**Instructions to follow**
Filter the entries for the string "computer". Copy each line that has it.

(Stored records)
━━━━━━━━━━━━━━━━━━━━
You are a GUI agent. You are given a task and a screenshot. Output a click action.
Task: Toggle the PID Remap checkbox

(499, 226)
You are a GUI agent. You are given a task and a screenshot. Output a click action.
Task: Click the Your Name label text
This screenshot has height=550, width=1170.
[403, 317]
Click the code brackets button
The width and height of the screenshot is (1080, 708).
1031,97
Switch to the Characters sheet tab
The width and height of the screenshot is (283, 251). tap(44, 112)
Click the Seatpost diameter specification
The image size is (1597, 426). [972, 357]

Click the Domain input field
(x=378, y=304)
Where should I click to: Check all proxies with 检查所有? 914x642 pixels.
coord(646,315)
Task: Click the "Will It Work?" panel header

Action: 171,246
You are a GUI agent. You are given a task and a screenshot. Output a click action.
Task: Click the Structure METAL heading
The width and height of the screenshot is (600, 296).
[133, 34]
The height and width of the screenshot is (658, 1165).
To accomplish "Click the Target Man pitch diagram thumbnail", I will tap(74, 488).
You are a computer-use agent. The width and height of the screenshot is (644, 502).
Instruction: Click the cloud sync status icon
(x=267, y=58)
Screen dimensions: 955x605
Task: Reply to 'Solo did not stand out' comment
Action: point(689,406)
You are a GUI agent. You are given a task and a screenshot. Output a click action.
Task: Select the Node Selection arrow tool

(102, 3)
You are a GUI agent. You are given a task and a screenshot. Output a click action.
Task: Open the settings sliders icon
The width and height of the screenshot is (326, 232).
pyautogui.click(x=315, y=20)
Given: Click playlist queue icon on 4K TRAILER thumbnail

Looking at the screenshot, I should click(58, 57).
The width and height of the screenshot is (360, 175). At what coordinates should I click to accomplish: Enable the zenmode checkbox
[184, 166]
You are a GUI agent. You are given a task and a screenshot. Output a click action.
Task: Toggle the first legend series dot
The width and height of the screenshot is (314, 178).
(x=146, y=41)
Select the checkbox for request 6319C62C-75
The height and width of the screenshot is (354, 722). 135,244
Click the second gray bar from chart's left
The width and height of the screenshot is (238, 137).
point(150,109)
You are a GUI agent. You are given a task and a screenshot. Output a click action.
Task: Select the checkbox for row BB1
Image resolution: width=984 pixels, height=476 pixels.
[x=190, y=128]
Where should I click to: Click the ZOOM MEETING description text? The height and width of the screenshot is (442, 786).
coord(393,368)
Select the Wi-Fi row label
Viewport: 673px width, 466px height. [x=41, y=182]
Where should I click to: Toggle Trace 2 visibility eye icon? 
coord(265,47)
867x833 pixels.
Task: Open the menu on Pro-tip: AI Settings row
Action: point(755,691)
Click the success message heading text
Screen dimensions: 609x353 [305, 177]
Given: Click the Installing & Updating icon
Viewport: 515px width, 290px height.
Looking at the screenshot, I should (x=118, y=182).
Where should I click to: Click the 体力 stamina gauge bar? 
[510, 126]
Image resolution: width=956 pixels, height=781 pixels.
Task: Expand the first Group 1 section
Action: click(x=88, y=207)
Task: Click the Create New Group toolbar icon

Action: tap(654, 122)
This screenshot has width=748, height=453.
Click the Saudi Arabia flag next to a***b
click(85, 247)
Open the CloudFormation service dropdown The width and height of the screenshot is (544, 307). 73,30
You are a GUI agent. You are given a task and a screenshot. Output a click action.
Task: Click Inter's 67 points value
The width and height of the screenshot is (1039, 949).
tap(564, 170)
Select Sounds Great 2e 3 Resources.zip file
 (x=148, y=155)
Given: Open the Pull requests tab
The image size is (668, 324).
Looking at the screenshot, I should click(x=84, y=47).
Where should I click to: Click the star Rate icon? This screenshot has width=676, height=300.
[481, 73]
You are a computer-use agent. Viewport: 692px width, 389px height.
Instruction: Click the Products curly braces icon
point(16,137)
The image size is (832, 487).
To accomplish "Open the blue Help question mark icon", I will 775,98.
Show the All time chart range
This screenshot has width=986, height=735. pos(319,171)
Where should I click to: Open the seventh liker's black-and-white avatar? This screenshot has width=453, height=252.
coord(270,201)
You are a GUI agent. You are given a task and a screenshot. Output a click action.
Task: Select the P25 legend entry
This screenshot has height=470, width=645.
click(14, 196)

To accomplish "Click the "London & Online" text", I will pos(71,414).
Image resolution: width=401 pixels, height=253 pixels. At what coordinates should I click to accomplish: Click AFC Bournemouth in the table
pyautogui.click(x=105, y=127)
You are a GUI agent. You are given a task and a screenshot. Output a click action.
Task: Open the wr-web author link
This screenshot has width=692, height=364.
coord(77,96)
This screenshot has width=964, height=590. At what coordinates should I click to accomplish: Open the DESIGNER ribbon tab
━━━━━━━━━━━━━━━━━━━━
**Written reply**
You are a computer-use agent. The width and height of the screenshot is (644, 502).
You are a computer-use agent. Viewport: 692px width, 389px height.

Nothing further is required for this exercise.